One email. One question about implementation. Everything changed.
They followed up with: “I’ve been following your WSIAT analysis. Have you looked at what’s happening in BC?”
Attached were:
- 6 legal cases (including two from 2024-2025 we’d never seen)
- A Tyee investigation documenting WorkSafeBC finding “second-tier compensation systems” on megaprojects
- Legal frameworks on privacy violations, coercion, and tribunal exclusions
- A partnership opportunity with the National Self-Represented Litigants Project
Our response: “What can we do with all of this?”
Their challenge: “Everything you can.”
72 hours later, we shipped:
- 8,000-word knowledge base guide
- 15,000-word appeal template
- 11,000-word investigative blog post
- Statistical analysis script
- Partnership outreach email
Total: 34,000+ words of high-quality legal resources, all from one beta tester’s contribution.
This is what community-driven research looks like.
What They Shared: The BC Legal Research
Legal Case #1: Pickering v.
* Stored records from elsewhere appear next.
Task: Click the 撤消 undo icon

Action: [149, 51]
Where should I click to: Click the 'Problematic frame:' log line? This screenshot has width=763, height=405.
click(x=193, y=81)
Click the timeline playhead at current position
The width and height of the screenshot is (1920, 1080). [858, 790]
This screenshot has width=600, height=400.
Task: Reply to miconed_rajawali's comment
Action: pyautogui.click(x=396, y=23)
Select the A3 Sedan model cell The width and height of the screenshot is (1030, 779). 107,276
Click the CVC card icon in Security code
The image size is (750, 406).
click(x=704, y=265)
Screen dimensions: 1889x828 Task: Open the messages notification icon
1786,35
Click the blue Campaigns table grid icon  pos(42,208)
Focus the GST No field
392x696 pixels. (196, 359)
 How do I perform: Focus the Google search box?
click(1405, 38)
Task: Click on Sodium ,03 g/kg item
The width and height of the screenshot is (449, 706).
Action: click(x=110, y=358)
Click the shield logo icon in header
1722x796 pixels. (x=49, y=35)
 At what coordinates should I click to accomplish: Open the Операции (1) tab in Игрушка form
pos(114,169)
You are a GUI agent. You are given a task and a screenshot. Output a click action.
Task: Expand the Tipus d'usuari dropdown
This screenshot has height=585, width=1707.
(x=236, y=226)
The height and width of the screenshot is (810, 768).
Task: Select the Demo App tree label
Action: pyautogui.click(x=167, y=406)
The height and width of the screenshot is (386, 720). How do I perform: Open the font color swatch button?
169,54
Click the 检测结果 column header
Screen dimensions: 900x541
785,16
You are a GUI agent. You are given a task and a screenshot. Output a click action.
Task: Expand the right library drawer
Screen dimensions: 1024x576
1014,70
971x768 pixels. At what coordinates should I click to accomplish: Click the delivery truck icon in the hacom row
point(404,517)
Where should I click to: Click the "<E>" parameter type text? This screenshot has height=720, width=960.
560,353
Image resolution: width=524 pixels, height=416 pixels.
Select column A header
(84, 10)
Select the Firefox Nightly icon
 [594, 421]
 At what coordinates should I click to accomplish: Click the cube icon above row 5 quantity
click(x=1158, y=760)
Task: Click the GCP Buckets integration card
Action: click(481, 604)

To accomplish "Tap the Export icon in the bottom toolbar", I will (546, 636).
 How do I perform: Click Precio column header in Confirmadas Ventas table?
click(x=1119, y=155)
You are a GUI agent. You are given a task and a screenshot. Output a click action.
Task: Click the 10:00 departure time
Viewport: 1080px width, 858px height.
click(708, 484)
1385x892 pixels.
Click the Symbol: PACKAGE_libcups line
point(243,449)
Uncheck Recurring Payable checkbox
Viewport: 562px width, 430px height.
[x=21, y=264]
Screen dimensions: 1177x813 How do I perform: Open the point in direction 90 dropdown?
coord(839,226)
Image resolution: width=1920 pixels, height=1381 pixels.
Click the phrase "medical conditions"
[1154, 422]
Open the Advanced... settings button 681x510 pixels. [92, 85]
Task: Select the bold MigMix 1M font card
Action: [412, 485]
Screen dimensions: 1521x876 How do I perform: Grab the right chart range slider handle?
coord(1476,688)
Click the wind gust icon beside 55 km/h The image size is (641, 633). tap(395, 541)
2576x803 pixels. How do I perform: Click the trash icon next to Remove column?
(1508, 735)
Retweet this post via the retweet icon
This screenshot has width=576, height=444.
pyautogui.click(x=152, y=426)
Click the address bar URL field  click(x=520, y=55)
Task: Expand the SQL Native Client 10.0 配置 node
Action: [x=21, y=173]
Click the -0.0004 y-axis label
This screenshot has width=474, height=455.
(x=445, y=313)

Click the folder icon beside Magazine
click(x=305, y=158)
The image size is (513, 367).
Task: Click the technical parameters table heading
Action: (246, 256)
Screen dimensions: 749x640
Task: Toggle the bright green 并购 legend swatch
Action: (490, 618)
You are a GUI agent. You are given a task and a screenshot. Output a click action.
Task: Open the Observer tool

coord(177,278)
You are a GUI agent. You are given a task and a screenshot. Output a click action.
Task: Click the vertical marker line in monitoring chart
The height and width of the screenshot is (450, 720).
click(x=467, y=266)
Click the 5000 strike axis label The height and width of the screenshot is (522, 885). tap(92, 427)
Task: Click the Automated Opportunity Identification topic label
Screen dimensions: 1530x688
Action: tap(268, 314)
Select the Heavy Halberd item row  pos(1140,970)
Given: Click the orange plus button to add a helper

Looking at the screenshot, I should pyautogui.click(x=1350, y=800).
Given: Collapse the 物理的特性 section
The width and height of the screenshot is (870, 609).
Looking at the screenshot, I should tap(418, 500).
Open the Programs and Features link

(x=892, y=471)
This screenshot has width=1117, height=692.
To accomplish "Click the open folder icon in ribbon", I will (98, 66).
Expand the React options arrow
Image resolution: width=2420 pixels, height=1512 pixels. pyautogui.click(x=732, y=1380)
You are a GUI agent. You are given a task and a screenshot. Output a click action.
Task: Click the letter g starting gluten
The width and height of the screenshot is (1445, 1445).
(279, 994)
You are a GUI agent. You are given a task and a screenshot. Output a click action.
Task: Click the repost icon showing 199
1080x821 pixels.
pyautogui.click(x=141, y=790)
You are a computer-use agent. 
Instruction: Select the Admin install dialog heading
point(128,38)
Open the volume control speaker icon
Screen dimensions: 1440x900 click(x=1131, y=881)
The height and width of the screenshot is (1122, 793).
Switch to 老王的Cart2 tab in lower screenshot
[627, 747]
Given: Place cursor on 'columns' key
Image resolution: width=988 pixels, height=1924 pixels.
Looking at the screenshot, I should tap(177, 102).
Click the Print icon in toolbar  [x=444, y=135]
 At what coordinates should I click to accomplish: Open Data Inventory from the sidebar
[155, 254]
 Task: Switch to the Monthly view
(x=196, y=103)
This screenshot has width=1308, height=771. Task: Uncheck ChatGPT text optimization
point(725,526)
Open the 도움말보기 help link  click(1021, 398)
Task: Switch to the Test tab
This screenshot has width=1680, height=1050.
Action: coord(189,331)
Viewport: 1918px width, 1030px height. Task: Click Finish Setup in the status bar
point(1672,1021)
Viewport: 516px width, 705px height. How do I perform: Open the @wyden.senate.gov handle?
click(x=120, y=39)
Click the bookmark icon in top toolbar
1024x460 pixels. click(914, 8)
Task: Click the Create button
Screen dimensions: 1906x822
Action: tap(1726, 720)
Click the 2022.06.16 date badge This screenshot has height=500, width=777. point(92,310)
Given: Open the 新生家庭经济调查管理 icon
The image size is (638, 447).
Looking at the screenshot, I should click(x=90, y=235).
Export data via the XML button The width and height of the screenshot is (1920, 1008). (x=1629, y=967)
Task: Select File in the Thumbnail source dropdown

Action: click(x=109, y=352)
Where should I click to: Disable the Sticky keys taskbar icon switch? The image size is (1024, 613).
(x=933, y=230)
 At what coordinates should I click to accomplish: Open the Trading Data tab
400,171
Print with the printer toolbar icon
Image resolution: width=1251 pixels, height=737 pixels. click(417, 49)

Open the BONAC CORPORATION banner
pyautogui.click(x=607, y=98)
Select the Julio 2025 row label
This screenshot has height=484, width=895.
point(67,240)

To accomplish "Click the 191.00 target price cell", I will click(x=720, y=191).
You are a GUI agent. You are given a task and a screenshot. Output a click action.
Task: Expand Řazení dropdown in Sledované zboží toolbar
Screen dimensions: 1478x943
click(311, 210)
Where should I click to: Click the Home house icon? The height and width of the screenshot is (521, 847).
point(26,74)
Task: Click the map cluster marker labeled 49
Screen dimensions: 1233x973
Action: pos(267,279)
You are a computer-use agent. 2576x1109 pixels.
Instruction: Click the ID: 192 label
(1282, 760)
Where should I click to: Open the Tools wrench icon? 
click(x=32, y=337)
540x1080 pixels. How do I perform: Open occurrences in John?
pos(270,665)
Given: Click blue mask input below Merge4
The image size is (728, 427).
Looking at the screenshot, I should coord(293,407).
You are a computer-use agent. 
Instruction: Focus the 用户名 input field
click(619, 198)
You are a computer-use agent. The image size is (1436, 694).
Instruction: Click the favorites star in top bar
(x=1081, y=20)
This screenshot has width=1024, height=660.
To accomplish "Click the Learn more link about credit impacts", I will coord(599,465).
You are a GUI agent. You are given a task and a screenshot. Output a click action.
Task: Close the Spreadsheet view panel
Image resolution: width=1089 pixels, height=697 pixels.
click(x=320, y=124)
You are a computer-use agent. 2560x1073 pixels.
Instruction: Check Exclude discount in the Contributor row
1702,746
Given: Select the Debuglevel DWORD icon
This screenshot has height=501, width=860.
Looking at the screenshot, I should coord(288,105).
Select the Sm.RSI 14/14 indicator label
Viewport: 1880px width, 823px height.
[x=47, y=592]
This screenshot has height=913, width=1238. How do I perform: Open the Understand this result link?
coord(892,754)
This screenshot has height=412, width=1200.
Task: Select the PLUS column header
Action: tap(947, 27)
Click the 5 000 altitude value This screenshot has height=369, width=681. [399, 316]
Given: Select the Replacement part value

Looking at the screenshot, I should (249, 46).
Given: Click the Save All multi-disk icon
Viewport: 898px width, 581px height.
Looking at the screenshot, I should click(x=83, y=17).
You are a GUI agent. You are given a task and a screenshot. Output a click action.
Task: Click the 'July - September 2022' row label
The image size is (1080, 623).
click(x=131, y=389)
Workers’ Compensation Board (2025 BCSC 376)
The Ruling That Changes Everything:
BC Supreme Court held that the “labour relations exclusion” (which denies mental stress claims when employer “decisions” caused the stress) should be “read down” to apply ONLY to:
- Generic management processes (not targeted retaliation)
- Actions taken in good faith (not coercion, intimidation, or reprisal)
Why this matters:
Across Canada, workers’ compensation boards deny mental stress claims by arguing “your employer had the right to fire/discipline you, so we won’t cover the stress it caused.” It’s called the “decision of employer” or “labour relations” exclusion.
Pickering says: That exclusion has limits. If your employer terminated you because you filed a claim (targeted), or used intimidation tactics (bad faith), the exclusion shouldn’t apply.
Our analysis limitation: Keyword-based search of 11,430 decisions found 0 cases explicitly mentioning this exclusion by name. However, this likely reflects severe undercounting—decisions may use euphemistic language (“employment matter”, “labour relations issue”) rather than explicitly stating “decision of employer exclusion.” Manual review of mental stress denials and full-text analysis would be needed to accurately quantify how often this exclusion is applied.
Now they have a weapon: Cite Pickering. Argue the exclusion was misapplied.
Legal Case #2: J.T. v British Columbia (WCAT) (2024 BCSC 994)
The Ruling:
BC Supreme Court found it was “patently unreasonable” for the Workers’ Compensation Appeal Tribunal to rely on medical assessments based on incomplete information.
The Standard: Procedural fairness requires tribunals ensure medical assessors have complete information before making credibility or diagnosis determinations.
Why this matters:
“How many Ontario workers have had claims denied because the tribunal’s hired doctor only saw part of their medical file?”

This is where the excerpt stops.